The Fund may at times engage in futures transactions for hedging purposes, to gain exposure to a particular asset or asset class or to enhance returns. This means that a purpose in entering into futures contracts is to protect the Fund from fluctuations in the value of securities or interest rates without actually buying or selling the underlying debt or equity security or other reference asset; or to seek outright returns. For example, if the Fund anticipates an increase in the price of stocks, and it intends to purchase stocks at a later time, the Fund could enter into a futures contract to purchase a stock index as a temporary substitute for stock purchases. If an increase in the market occurs that influences the stock index as anticipated, the value of the futures contracts will increase, thereby serving as a hedge against the Fund not participating in a market advance. This technique is sometimes known as an anticipatory hedge. Conversely, if the Fund holds stocks and seeks to protect itself from a decrease in stock prices, the Fund might sell stock index futures contracts, thereby hoping to offset the potential decline in the value of its portfolio securities by a corresponding increase in the value of the futures contract position. The Fund could protect against a decline in stock prices by selling portfolio securities and investing in money market instruments, but the use of futures contracts enables it to maintain a defensive position without having to sell portfolio securities.

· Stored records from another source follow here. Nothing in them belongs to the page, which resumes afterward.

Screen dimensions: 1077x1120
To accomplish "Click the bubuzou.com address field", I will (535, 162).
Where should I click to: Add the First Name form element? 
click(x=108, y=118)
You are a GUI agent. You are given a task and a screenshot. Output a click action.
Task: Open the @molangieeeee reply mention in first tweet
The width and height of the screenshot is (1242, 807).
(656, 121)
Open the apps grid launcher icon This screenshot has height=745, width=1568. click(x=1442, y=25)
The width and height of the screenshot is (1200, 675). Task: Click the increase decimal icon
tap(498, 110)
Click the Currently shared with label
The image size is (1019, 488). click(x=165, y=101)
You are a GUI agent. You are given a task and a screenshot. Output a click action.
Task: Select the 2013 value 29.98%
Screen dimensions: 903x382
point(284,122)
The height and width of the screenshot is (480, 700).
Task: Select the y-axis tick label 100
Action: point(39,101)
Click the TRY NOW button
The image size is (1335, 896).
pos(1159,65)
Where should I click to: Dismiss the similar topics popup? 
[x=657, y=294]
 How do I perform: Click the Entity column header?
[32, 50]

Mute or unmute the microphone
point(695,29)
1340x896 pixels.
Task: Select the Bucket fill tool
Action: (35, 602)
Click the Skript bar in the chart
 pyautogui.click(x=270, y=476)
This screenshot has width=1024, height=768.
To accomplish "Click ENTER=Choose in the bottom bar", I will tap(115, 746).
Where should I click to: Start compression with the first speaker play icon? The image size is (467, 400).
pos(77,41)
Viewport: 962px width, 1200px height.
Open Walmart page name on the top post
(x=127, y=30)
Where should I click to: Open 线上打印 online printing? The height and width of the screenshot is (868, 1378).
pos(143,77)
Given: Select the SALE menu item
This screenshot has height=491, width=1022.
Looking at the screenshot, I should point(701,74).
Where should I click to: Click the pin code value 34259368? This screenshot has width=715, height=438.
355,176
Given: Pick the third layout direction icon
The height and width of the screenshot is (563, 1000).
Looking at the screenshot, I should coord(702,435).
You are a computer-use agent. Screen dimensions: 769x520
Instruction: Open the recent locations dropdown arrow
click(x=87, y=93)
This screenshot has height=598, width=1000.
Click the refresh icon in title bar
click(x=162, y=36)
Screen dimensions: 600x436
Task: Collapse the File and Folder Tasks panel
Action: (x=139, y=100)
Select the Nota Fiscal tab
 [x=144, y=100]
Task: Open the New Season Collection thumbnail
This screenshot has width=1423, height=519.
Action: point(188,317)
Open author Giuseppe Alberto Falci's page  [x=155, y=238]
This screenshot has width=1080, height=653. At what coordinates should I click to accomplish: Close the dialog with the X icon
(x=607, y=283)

If the Fund owns Treasury bonds and the portfolio manager expects interest rates to increase, the Fund may take a short position in interest rate futures contracts. Taking such a position would have much the same effect as the Fund selling Treasury bonds in its portfolio. If interest rates increase as anticipated, the value of the Treasury bonds would decline, but the value of the Fund’s interest rate futures contract will increase, thereby keeping the NAV of the Fund from declining as much as it may have otherwise. If, on the other hand, a portfolio manager expects interest rates to decline, the Fund may take a long position in interest rate futures contracts in anticipation of later closing out the futures position and purchasing the bonds. Although the Fund can accomplish similar results by buying securities with long maturities and selling securities with short maturities, given the greater liquidity of the futures market than the cash market, it may be possible to accomplish the same result more easily and more quickly by using futures contracts as an investment tool to reduce risk.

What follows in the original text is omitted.